- Theatrical release poster
- Directed by: Brad Anderson
- Written by: Dan Hall
- Produced by: Eric Paquette
- Starring: Joel Kinnaman; Sandra Mae Frank; Mekhi Phifer; Mark Strong;
- Cinematography: Daniel Aranyó
- Edited by: Matt Lyon
- Music by: Anton Sanko
- Production companies: AGC Studios; Meridian Pictures;
- Distributed by: Republic Pictures
- Release date: October 11, 2024;
- Running time: 99 minutes
- Country: United States
- Languages: English; American Sign Language;
- Box office: $322,064

= The Silent Hour =

2024 film by Brad Anderson

The Silent Hour is a 2024 American crime thriller film directed by Brad Anderson, written by Dan Hall, and starring Joel Kinnaman, Sandra Mae Frank, Mekhi Phifer, and Mark Strong.

The film was released in the United States on October 11, 2024, by Republic Pictures.

==Plot==

Sixteen months after an on-the-job accident leaves him with deteriorating hearing loss, Boston police detective, Frank Shaw, is drawn into a life-threatening conflict. Two drug dealers have been killed, and the only witness is a deaf photographer, Ava Fremont.

Frank wasn't supposed to be on this case. In fact, when his former partner, Detective Doug Slater, finds Frank nursing a beer in his local bar, Frank is contemplating retirement. Slater pulls him in with a favour: the interpreter is unavailable, could Frank come with him to interview Ava? A reluctant 'yes' leads both men to Ava's derelict apartment building where Frank muddles through sign language and Ava lip reads. Not only has she witnessed the murder, she's recorded it. Frank and Slater take her phone as evidence and reassure her that they'll catch the perpetrators.

Frank leaves the interview cautiously hopeful that he can still work as a policeman, only to realise he left his phone, which controls the volume on his hearing aids, in Ava's apartment.
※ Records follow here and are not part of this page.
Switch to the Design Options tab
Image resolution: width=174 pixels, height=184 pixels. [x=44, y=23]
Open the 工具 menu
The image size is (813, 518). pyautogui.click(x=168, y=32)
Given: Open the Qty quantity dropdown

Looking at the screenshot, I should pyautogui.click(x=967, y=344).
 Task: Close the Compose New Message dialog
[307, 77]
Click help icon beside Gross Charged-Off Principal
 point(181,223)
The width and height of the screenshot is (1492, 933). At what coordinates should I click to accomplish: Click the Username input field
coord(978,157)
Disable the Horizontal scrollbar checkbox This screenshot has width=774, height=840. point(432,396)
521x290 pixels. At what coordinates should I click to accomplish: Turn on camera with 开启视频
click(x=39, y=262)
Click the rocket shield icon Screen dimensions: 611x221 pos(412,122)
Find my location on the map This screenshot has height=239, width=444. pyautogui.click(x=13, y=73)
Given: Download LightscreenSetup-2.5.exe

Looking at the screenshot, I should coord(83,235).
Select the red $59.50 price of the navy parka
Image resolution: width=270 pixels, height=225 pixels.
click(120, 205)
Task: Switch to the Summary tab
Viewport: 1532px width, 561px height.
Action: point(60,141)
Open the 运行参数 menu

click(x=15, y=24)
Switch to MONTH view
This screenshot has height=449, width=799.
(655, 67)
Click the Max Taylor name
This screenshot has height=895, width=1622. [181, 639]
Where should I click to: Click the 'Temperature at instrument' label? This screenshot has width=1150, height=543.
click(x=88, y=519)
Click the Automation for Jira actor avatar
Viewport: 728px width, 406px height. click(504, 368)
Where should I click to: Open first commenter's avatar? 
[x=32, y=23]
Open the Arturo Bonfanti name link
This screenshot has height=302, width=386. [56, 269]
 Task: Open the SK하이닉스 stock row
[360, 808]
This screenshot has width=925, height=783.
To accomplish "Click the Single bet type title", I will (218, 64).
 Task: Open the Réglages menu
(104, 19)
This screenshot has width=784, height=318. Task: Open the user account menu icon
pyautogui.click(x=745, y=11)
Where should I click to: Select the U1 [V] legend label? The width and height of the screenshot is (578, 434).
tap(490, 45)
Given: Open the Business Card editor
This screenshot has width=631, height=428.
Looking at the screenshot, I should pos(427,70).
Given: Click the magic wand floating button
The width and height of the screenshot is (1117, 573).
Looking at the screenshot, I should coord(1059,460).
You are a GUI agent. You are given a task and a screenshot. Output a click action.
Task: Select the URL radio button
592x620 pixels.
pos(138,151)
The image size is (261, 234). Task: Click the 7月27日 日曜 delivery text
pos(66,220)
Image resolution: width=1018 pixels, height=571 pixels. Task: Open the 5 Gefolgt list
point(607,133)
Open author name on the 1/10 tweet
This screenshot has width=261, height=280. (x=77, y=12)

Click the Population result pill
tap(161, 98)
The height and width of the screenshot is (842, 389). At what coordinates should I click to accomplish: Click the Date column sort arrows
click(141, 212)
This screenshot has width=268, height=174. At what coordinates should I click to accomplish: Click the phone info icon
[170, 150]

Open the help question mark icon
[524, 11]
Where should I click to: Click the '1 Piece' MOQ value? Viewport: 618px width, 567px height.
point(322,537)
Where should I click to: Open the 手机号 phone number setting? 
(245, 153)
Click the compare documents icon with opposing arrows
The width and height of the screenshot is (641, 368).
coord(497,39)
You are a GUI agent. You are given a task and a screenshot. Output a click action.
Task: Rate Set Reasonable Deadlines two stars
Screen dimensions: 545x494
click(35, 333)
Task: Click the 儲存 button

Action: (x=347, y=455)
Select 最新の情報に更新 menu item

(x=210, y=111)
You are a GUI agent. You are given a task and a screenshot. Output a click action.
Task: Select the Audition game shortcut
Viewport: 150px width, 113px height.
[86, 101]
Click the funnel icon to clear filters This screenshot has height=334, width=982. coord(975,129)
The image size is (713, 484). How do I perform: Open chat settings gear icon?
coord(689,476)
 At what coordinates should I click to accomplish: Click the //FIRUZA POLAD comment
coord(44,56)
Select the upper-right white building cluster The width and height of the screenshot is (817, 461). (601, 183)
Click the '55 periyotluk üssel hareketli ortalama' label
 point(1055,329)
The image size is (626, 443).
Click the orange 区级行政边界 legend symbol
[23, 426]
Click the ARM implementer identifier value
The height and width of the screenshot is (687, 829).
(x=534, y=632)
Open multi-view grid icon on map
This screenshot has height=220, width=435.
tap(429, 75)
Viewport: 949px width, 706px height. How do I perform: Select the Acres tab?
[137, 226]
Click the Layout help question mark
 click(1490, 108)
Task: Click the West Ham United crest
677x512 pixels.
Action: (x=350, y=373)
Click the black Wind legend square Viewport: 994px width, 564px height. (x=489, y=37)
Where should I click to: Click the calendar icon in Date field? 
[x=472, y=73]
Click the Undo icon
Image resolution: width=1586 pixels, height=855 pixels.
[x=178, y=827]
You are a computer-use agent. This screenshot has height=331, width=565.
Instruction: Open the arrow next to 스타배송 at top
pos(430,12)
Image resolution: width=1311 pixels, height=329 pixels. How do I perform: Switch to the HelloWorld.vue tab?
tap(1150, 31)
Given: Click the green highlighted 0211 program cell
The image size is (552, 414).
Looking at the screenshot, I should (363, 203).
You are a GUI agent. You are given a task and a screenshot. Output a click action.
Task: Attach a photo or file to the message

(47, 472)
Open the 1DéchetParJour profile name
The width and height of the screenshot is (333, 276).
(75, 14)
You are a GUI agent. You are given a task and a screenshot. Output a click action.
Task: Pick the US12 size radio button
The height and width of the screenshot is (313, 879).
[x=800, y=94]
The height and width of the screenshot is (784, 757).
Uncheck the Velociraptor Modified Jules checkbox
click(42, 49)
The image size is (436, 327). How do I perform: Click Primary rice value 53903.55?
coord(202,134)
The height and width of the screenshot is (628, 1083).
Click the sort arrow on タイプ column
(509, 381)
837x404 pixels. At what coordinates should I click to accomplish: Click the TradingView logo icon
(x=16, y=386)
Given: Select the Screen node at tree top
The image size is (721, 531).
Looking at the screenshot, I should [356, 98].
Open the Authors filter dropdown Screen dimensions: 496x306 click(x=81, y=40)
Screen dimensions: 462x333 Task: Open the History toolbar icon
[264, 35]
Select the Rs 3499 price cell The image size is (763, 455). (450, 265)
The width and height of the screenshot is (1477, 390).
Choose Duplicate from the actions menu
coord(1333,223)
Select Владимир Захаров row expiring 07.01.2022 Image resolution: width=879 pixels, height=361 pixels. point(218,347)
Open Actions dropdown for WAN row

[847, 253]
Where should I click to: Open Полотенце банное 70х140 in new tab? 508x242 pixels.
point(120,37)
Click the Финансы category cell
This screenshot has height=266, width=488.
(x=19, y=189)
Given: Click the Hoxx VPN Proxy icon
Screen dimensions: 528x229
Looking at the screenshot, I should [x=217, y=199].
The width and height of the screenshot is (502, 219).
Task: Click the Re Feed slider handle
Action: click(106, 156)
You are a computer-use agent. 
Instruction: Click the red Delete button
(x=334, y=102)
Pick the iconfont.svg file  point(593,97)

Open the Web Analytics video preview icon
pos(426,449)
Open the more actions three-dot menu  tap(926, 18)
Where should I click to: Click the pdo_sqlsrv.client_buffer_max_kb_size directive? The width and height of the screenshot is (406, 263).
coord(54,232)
When he returns, his skill and intuition as a cop is put to the test, as the murderers have found Ava.

After shooting one of the gunmen, Frank and Ava escape into the dilapidated apartment block. While they attempt to flee or get help, it's revealed that the gang, led by Lynch, are a team of crooks and corrupt cops determined to kill Ava to prevent her from testifying. What ensues is a tense standoff within the apartment complex.

==Cast==
- Joel Kinnaman as Detective Frank Shaw
- Sandra Mae Frank as Ava Fremont
- Mekhi Phifer as Mason Lynch
- Mark Strong as Detective Doug Slater
- Michael Eklund as Angel Flores
- Djinda Kane as the medic
- Katrina Lupi as Sam Shaw

==Production==
In October 2022, it was announced that Kinnaman was cast in the film. In November 2022, it was announced that Strong was cast in the film. In January 2023, it was announced that Frank and Phifer were added to the cast.

In February 2024, it was announced that Republic Pictures acquired North American and Asian pay TV distribution rights to the film, which was filmed in Malta and Toronto in 2023. In April 2023, filming took place in Downtown Kitchener, Ontario.

==Release==
The film was released in the United States on October 11, 2024.

==Reception==
The film has a 67% rating on Rotten Tomatoes based on 21 reviews, with an average rating of 5.7/10.